== ACTION ITEM ==
The expected response is a copy of every line in the entries below that includes the word "size".

--------------------------------------------------

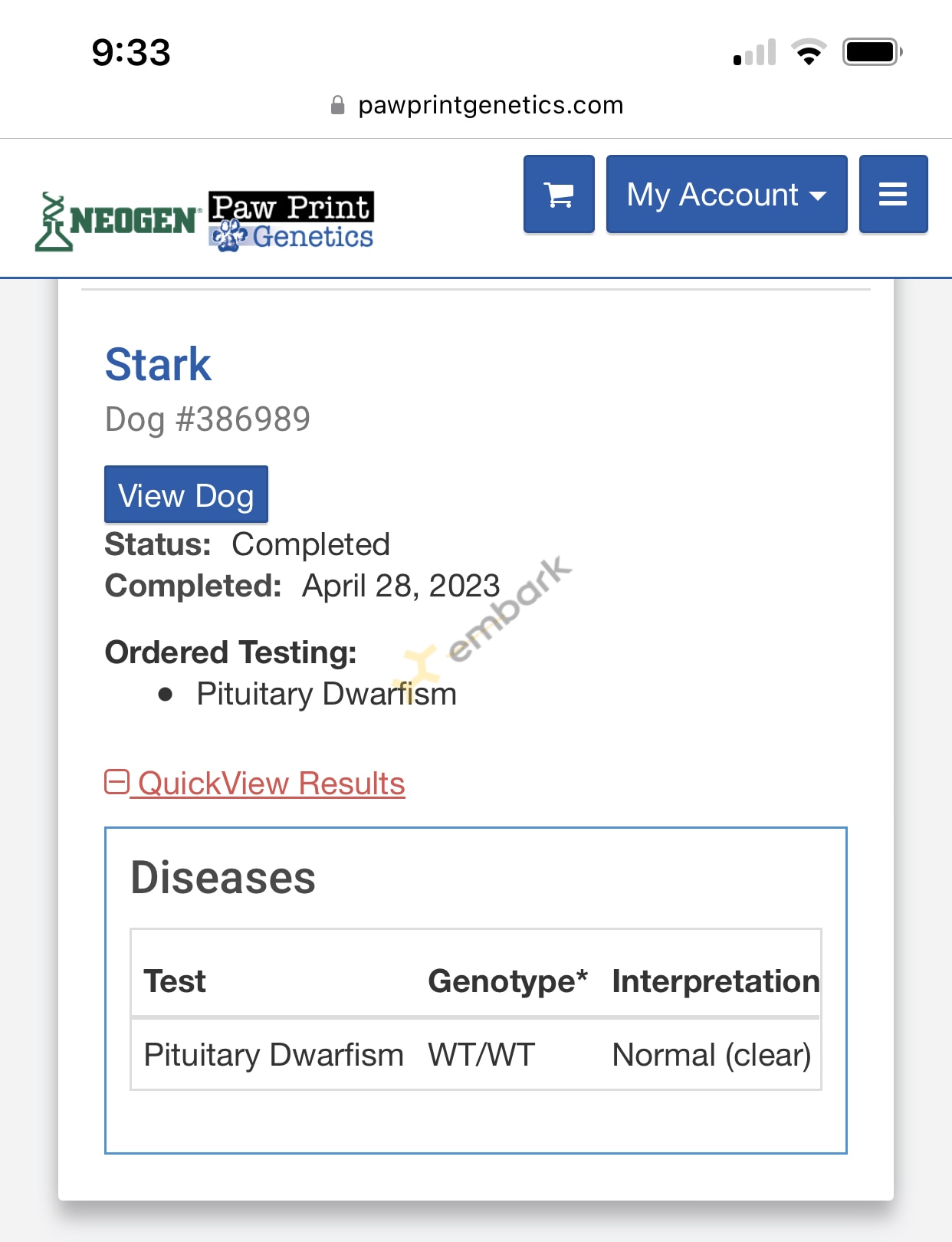The width and height of the screenshot is (952, 1242).
Task: Tap the cellular signal bars
Action: pyautogui.click(x=754, y=52)
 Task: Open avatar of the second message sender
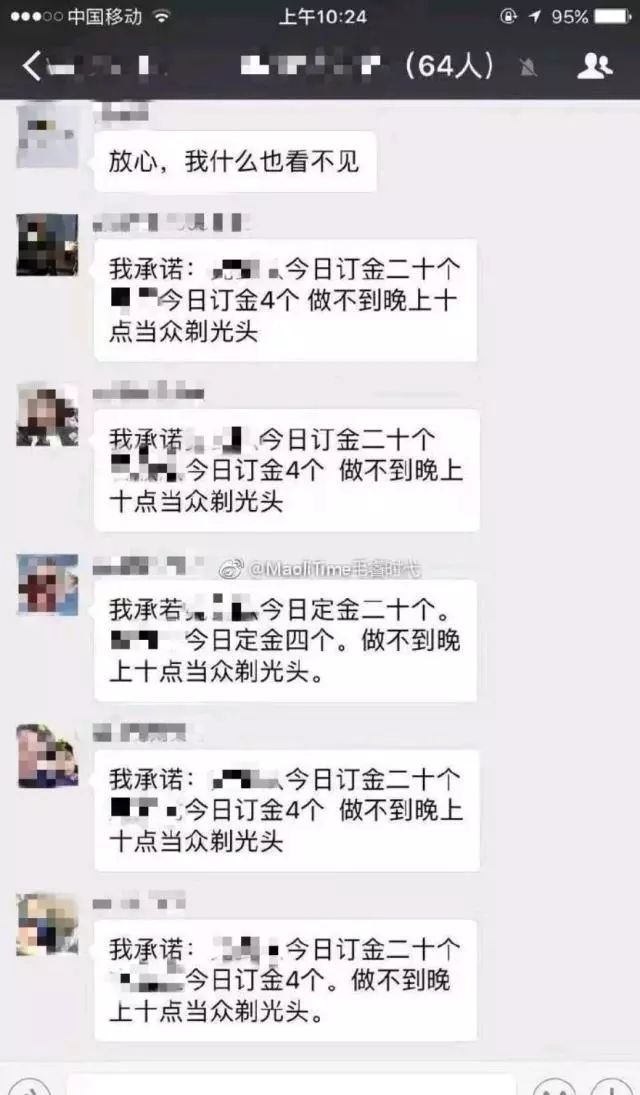click(x=48, y=245)
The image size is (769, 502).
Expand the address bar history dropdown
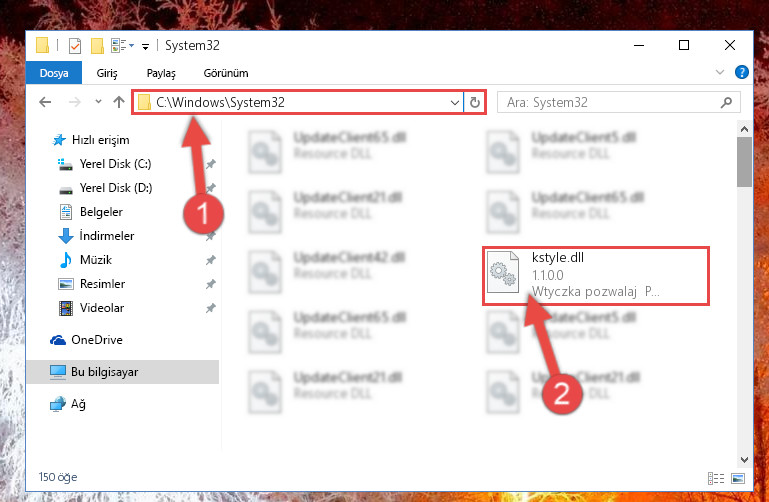tap(455, 102)
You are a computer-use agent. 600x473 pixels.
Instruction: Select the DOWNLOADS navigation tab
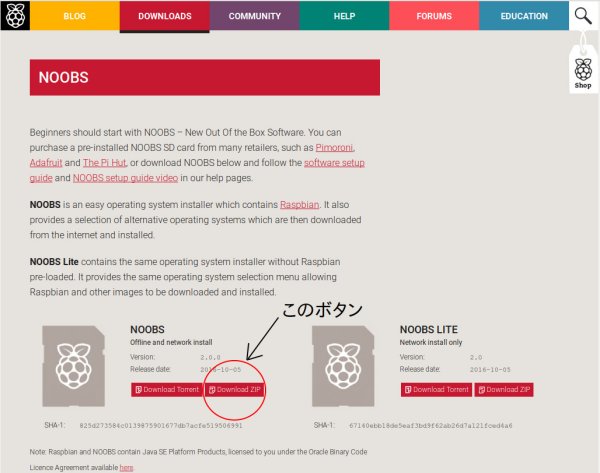pos(165,16)
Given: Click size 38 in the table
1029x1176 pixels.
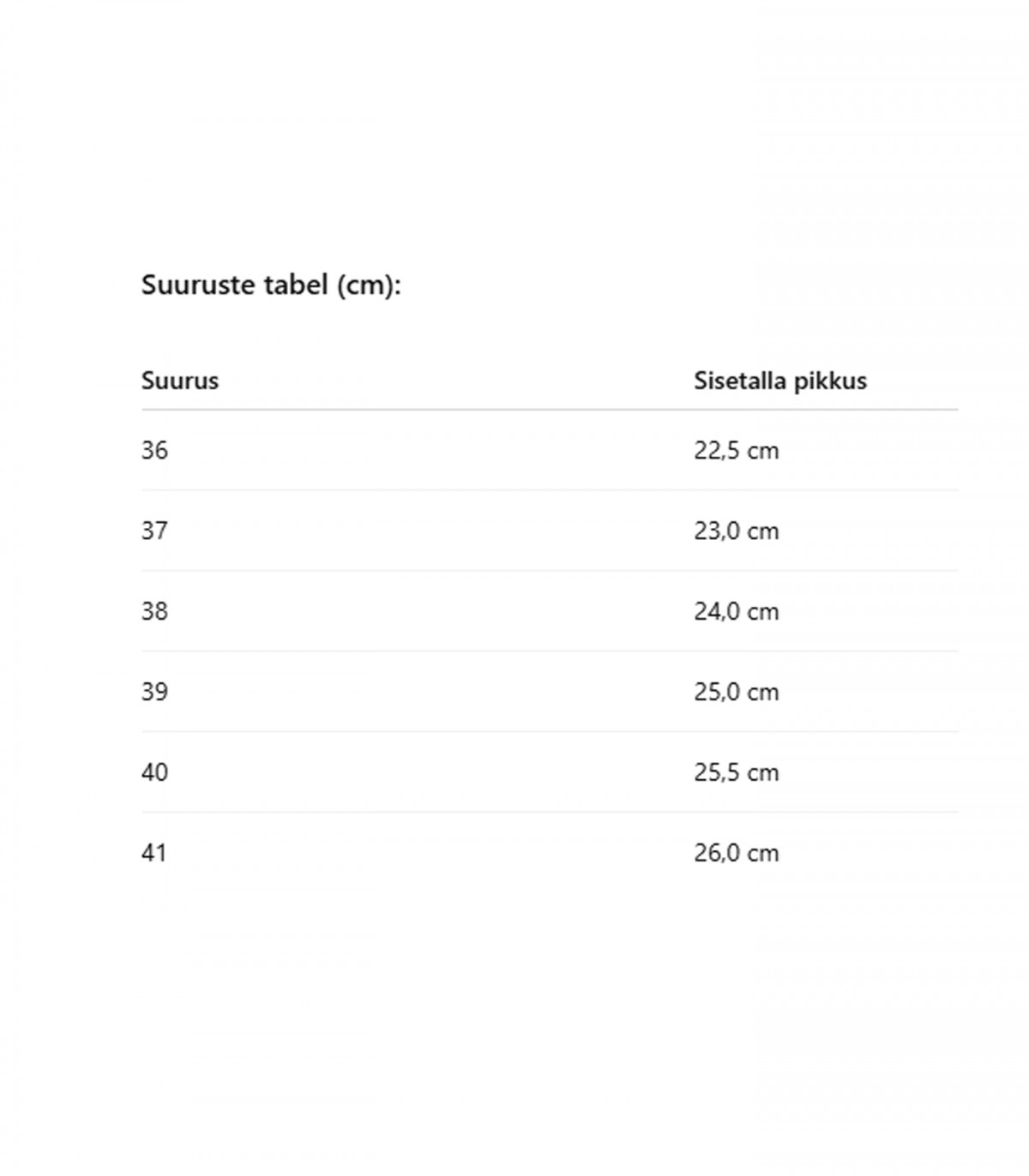Looking at the screenshot, I should (x=154, y=611).
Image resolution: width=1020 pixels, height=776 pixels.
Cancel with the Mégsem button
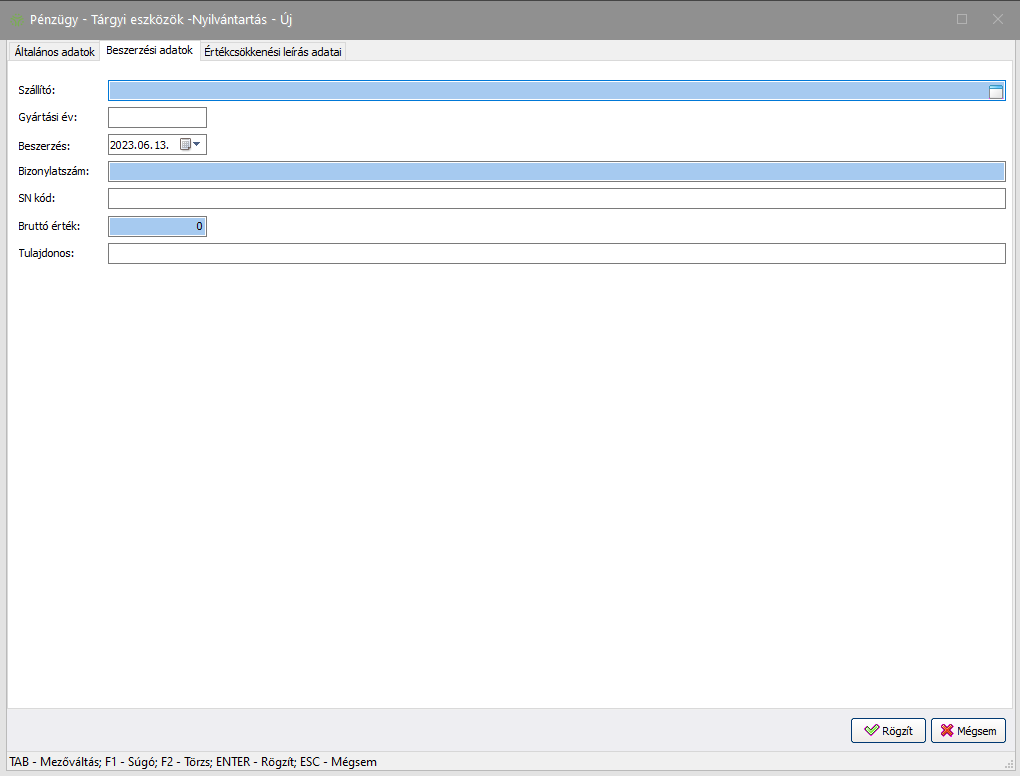click(x=968, y=731)
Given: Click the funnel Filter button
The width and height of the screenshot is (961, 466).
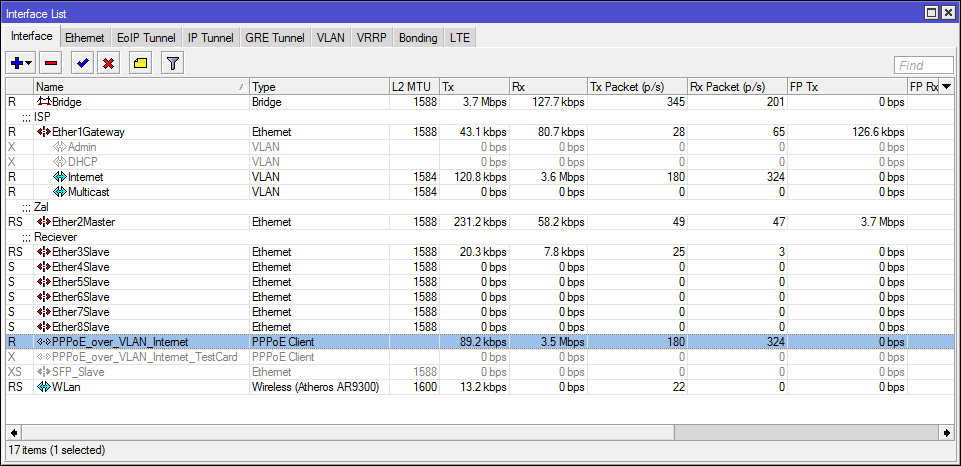Looking at the screenshot, I should point(173,63).
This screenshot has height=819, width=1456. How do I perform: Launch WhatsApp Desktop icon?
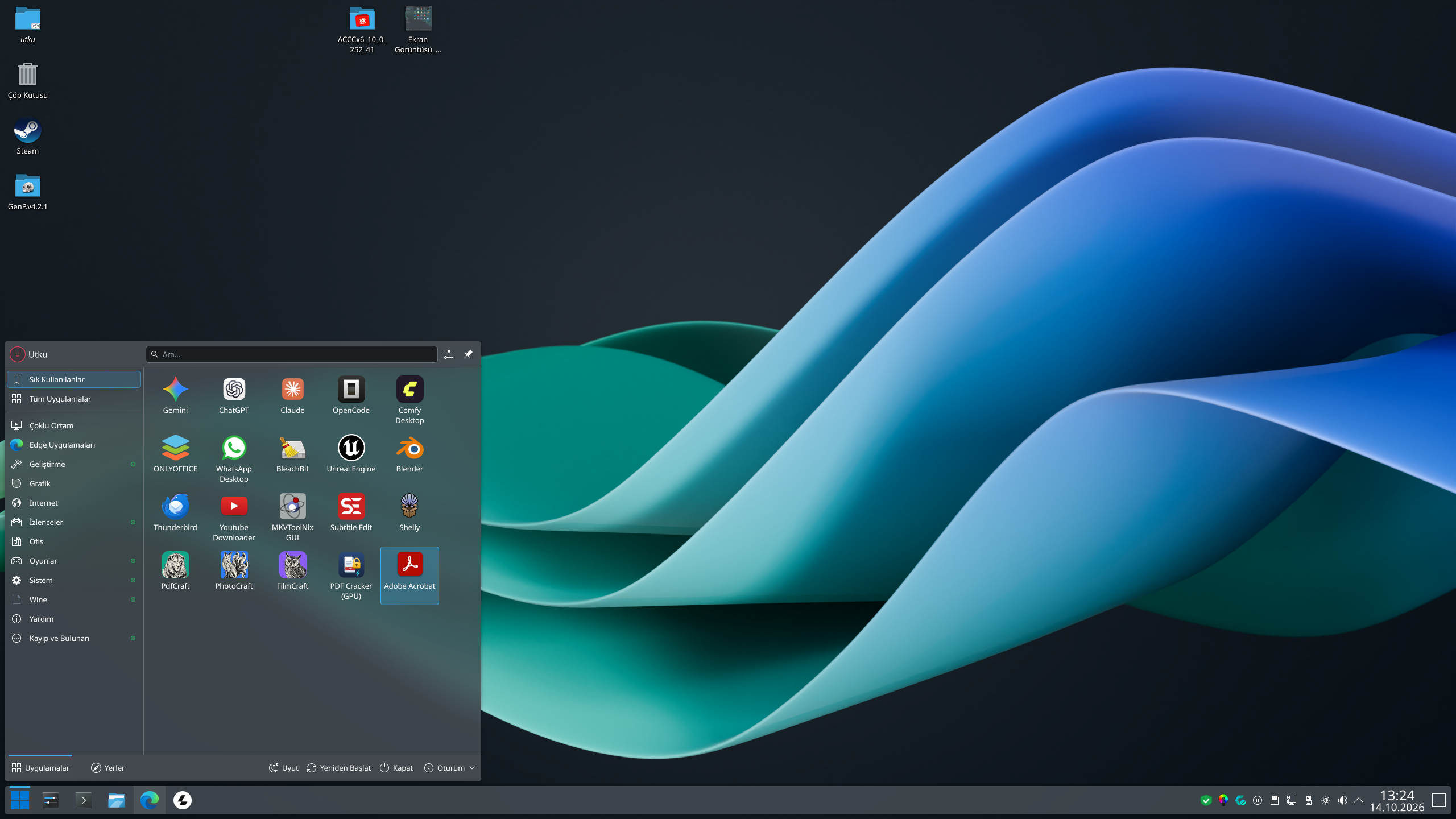[x=234, y=458]
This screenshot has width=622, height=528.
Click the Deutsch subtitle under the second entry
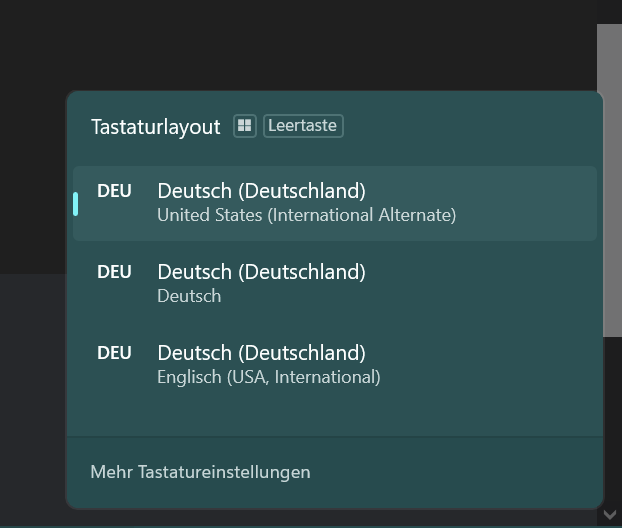pos(189,296)

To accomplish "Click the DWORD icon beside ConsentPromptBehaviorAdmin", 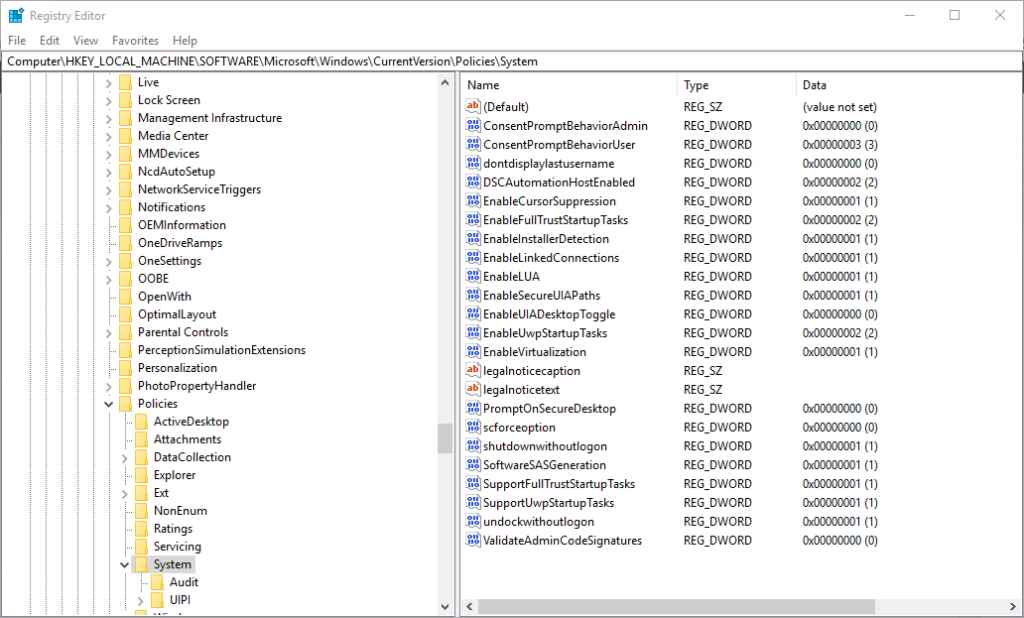I will click(473, 126).
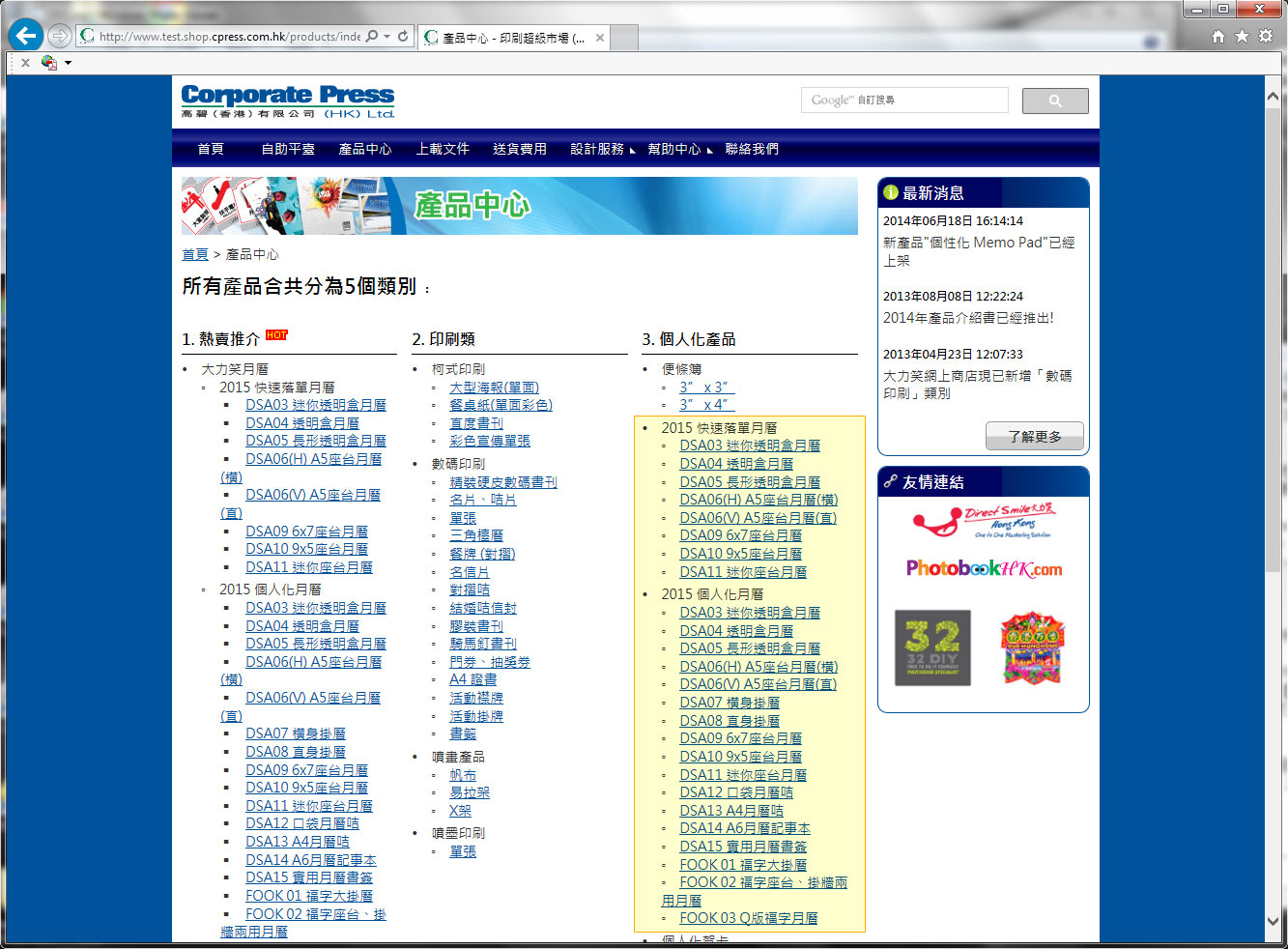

--------------------------------------------------

== EXERCISE OUTPUT ==
The image size is (769, 502).
Given: Click size 38 in the table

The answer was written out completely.